The auction that was supposed to be an art world coming-out party for NFTs instead exposed the instability at the heart of the crypto world.
It would have been the greatest insult to rock the Upper East Side on any normal night, but instead the private equity heir Holly Peterson could only laugh. Why had a Sotheby’s official denied her access to a bidding paddle?
In February 2022, Ms. Peterson, an author and art collector, was surrounded by a new clientele: the crypto nouveau riche, who made a temporary home of the art market. Their purchases occurred through the trendy innovation of NFTs, or nonfungible tokens, which registered the ownership of often digital artworks on the blockchain. Collectors then used the NFTs as rapidly appreciating investments to build their crypto fortunes.

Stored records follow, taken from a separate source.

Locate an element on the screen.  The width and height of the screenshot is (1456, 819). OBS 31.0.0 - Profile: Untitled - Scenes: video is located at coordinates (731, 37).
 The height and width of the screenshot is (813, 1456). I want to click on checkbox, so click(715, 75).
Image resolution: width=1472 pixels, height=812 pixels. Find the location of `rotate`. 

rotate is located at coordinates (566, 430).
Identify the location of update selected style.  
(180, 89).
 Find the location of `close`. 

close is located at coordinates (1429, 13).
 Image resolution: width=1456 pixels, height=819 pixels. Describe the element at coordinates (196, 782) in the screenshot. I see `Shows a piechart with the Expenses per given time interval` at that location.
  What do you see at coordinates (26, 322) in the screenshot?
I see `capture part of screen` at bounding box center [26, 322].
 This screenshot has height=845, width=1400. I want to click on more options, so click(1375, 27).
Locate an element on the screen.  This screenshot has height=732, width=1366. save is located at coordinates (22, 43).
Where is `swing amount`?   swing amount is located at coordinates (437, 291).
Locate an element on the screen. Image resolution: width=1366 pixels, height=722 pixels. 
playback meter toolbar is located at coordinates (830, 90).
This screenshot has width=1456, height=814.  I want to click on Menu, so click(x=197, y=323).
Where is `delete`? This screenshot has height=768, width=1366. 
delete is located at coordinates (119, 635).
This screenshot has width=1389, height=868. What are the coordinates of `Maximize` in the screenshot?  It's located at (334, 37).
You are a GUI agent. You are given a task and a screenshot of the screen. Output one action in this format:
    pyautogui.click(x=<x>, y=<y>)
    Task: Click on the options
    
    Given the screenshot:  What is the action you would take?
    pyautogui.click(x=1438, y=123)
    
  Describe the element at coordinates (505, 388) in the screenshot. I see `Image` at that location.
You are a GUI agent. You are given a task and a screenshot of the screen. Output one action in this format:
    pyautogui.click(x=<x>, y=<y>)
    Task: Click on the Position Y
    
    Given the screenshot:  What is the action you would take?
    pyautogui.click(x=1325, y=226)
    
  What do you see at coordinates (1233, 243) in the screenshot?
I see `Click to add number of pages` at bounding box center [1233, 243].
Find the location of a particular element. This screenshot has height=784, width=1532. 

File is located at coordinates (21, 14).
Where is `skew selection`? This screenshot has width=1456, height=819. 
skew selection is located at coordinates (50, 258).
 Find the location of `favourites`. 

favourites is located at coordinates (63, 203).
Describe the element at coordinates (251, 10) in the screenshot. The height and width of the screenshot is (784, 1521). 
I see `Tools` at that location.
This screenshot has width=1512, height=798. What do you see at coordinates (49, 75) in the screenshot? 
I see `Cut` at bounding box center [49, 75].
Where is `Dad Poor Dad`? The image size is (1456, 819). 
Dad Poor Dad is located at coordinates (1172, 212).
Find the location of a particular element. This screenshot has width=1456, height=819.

The young collectors arrived in sweatpants and greeted one another by their Twitter handles. It was supposed to be another banner evening for the booming art market, where NFTs had come to represent almost half of the industry’s $65 billion valuation in only a couple of years. The marquee lot included 104 CryptoPunks, a selection of algorithmically generated portraits of pixelated people that epitomized the rise of blockchain-based collectibles. They were estimated to sell for $20 million to $30 million, and, for the first time, Sotheby’s had devoted a major sale to just a single lot of NFTs. It was a rare honor — one that hadn’t even occurred when the auction houses had a $450 million Leonardo da Vinci on their hands.
The night received all the marketing gusto that a company serving billionaires and their baubles could muster. Sotheby’s had described the event, called “Punk It!”, as “on par with the most significant and high-profile sales for contemporary and modern art.”
But there were early signs that the NFT market was crashing — a spectacular implosion that would shine a spotlight on the government’s failure to regulate the art market.